# I NEED SOME HELP COME ON PEEPS lol



## sureshot#1 (Jan 4, 2004)

i still need some help on crow hunting... i just need some advice on decoying and callin that is all all for wing shootin not rifles


----------



## stolenbase (Aug 23, 2003)

cody, i'd reccomend this for your callin? take your hands and cup then togther and say "loser" "loser" and its sure to work...and as far as decoying dress up in black and spin on your thumb. Its really quite effective.


----------



## sureshot#1 (Jan 4, 2004)

Y couldnt you just tell me on msn messenger lol and i don tknow if you were jokin on that Looser Looser thing but tell me if it works


----------



## stolenbase (Aug 23, 2003)

tust me. it does man!


----------



## fjr0226 (Dec 18, 2003)

You have to get ya a electric caller....if you want to have some fun...mouth calls work, but doesn't even compare to a good electric caller...I have a cd caller from Lowman....we use the cd from lowman also.....mostly use either crow fighting or owl and crow......if you know were the crows roost at night and were they generally go in the am u can kill-em easy....we usually set up about 75 yards or farther from the game caller...you have to be between the caller and the crows....when they come in they are looking ahead of you, and not at you and this way you can bust them before they even think about flaring....sometimes they wil be to high to shoot....if so don't chance a long shot ...just sit tight and usually they will circle the caller at around a 50 to a 100 yard radius and get lower.....i have better luck without decoys too!

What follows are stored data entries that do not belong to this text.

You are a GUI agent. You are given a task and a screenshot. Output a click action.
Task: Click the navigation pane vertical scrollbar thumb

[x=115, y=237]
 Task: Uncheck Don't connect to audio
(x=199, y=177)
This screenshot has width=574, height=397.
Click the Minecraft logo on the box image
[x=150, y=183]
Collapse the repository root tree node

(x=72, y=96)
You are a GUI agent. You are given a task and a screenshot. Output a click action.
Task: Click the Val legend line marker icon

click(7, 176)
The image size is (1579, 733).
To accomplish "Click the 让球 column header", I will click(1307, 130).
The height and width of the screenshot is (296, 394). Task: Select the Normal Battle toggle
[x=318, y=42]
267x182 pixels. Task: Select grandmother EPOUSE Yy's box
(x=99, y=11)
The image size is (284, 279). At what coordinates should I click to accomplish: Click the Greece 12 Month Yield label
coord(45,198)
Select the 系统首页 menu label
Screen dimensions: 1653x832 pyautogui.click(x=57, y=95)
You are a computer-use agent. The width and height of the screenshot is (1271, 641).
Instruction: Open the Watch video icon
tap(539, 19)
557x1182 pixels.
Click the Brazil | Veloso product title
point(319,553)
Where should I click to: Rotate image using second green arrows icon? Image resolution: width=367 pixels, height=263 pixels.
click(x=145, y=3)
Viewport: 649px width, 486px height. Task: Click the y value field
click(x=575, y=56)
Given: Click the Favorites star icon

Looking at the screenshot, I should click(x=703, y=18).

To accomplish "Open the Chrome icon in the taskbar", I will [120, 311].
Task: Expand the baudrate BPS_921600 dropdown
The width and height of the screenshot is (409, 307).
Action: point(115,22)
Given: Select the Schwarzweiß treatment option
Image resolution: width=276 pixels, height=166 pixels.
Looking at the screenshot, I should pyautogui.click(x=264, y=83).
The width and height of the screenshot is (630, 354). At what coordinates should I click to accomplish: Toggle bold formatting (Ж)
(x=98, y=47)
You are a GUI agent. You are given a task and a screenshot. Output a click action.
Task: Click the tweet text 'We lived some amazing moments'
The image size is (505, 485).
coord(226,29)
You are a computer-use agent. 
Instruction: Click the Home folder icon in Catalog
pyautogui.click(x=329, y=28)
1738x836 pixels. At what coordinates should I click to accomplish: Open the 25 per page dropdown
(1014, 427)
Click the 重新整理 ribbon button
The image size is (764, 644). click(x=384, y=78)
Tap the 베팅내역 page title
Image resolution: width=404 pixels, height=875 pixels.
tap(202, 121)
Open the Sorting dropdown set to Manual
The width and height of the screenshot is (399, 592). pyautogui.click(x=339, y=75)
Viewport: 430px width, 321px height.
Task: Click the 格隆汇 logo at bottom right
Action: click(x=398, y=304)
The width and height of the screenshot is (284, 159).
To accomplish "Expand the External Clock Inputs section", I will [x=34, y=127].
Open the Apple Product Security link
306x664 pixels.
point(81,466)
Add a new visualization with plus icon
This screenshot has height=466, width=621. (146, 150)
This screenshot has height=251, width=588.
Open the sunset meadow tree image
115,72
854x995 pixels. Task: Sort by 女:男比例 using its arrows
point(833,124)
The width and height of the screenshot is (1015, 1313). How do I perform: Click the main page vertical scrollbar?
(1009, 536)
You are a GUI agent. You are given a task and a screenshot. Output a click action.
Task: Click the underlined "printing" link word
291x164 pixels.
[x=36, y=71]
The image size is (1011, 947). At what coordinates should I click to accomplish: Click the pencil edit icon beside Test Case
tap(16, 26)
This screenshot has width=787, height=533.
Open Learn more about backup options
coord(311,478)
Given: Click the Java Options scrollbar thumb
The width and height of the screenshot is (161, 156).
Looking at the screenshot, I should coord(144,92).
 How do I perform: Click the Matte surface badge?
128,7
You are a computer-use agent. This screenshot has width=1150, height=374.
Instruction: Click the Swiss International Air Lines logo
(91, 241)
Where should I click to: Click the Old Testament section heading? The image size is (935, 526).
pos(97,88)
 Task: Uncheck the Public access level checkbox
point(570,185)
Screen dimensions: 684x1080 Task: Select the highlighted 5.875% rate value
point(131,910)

This makes them eager to find the crows and gets them lower....if you want to hunt beside the caller....hide behind something and try using a black flag on a pole...this sometimes gets em real close...i am talking 10 yard shots.....just dont get busted trying to flag.....they can see good so its easy to get spotted.....also wear camo and use some heavy loads...i use #4 shot in 12 gauge...also dont turn the call wide open...its usually to loud.....i have a remote with mine and it works good.....also after an hour or so move to a different location.....you will be surprised that sometimes you can kill birds a mile down the road they you couldn't get close enough before...


----------